## WHAT THE TASK ASKS:
Reproduce, without changes, the lines of the rows below that run from the line containing "Screen dimensions: 410x319" through the end of the rows, both ends included. Leave the pictures out of your answer.

Rows for locating text and elements:
★ ★ ★ ★ ★

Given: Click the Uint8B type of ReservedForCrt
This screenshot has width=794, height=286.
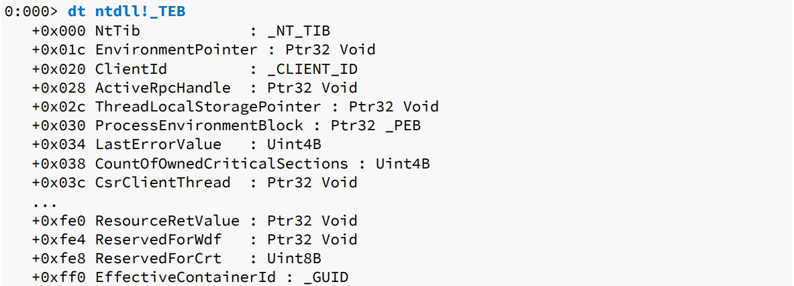Looking at the screenshot, I should pyautogui.click(x=294, y=258).
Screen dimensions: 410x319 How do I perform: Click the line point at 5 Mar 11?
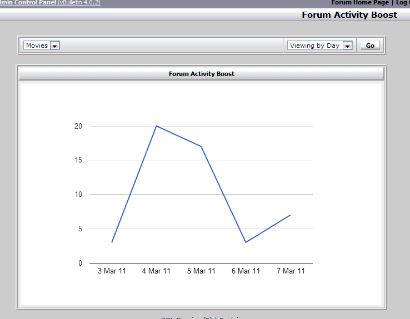click(x=201, y=146)
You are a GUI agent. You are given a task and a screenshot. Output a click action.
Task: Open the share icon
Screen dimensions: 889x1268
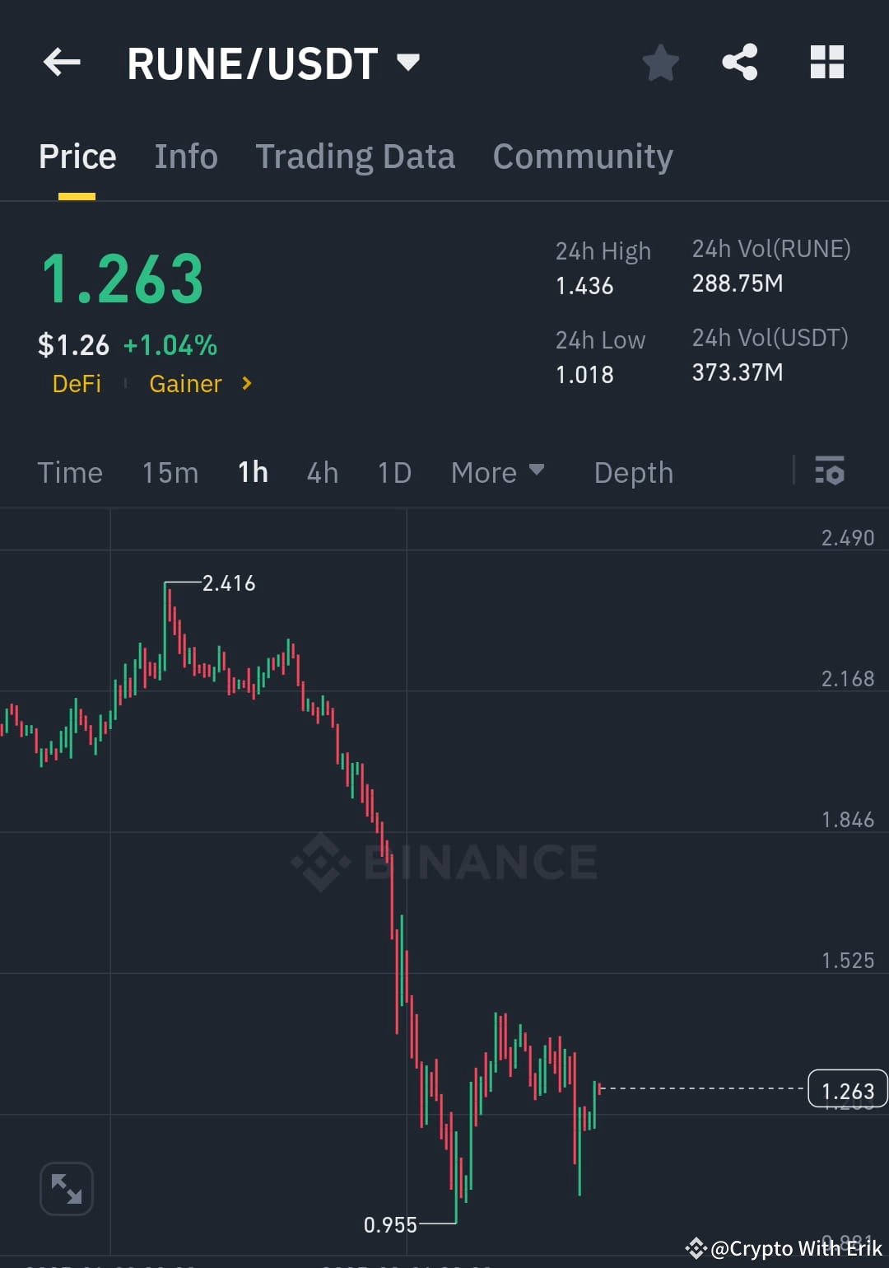pyautogui.click(x=739, y=62)
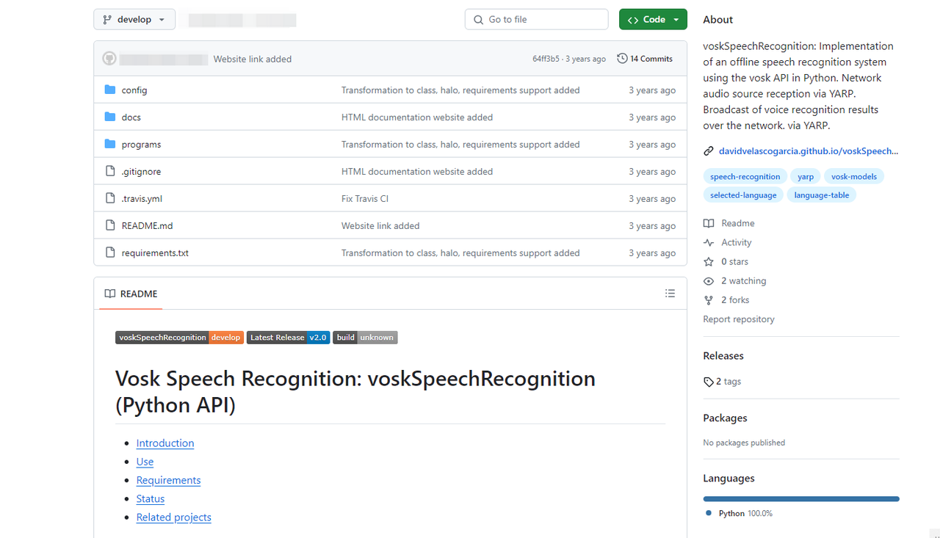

★ ★ ★ ★ ★

## REPLY:
Screen dimensions: 410x319 How do I perform: Click the line point at 5 Mar 11?
click(x=201, y=146)
You are a GUI agent. You are given a task and a screenshot. Output a click action.
Task: Open the share icon
Screen dimensions: 889x1268
pyautogui.click(x=739, y=62)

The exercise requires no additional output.